Les soins palliatifs
On peut dire que la philosophie est à la vie psychique et mentale ce que la médecine est au corps : elles essaient de trouver les causes de la douleur ou de la souffrance et elles tentent de les guérir, ou bien de les apaiser si on ne peut rien faire d’autre. Comme le disait le docteur Grange, l’invité d’honneur du premier congrès régional de soins palliatifs qui s’est tenu à la clinique Ferrière : « Quels que soient les progrès de la science, nous allons tous mourir un jour ». Le travail de ce médecin vient sans doute rejoindre ce que nous venons de dire de la philosophie d’Epicure : aider les malades à moins souffrir pour pouvoir mieux vivre les derniers moments de leur vie, alors qu’ils savent que leur maladie est arrivée à un stade de non-retour et que leurs jours sont comptés. Ces soins de fin de vie proposent aux malades de leur permettre de réaliser leurs dernières volontés, de faire des choses qui ont du sens pour eux, même si parfois les choses qu’ils considèrent comme prioritaires à leurs yeux ne le sont pas forcément pour les proches.
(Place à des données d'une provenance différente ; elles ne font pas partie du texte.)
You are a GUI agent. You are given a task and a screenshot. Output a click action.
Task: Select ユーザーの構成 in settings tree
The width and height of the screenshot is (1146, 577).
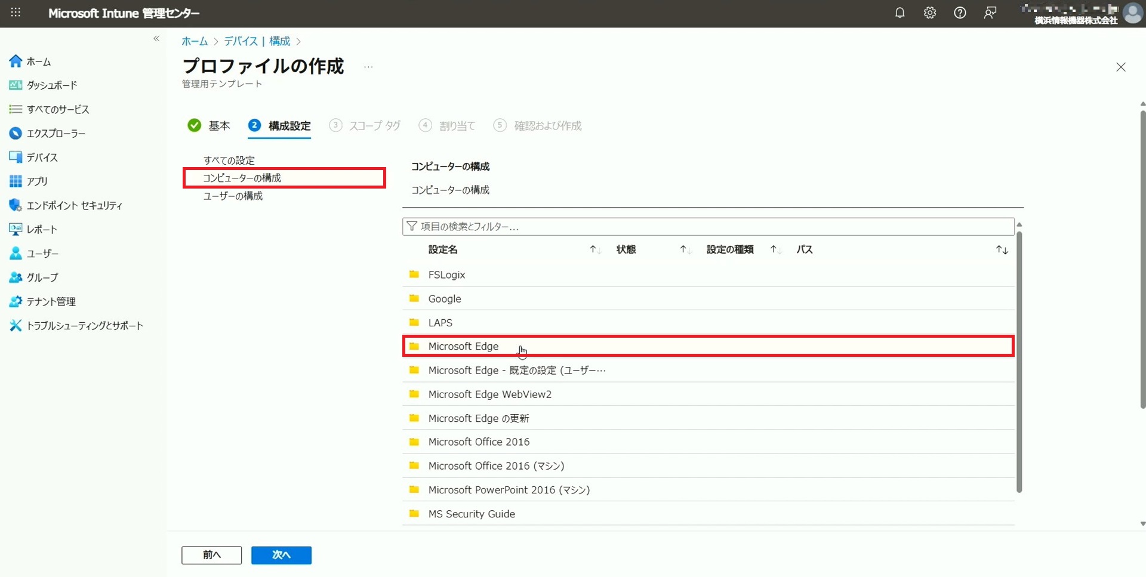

Il se trouve que ce que l’on veut faire avant de mourir est toujours lié au plaisir. Je désire satisfaire un dernier désir, une dernière volonté pour le temps qui me reste. Citons ces quelques mots tirés du livre du Dr Grange et de Régis Debray (ii), où le Docteur — parlant des malades qui voulaient mourir et qui changeaient d’avis une fois qu’ils avaient passé du temps dans le service des soins palliatifs – résume ainsi les besoins d’une personne malade : « […] les trois besoins essentiels d’une personne en fin de vie étaient respectés : ne pas souffrir, ne pas être abandonné, ne faire que ce qui fait sens pour elle ». Ces besoins ont été pensés par Épicure, car ne pas souffrir est le but de toute existence (pour les malades c’est encore plus essentiel) ; ne pas être abandonné renvoie à la vertu pratiquée dans le Jardin (nom de l’école d’Épicure à Athènes) qu’est l’amitié ; et ne faire que ce qui fait sens pour la personne malade est justement l’hygiène de vie que propose notre philosophe afin de donner du sens à notre existence en s’éloignant de la souffrance dans la mesure du possible. Pour finir, les véritables soins palliatifs pourraient s’appuyer sur cette devise : philosopher, c’est apprendre à mieux mourir, donc apprendre à mieux vivre les derniers moments.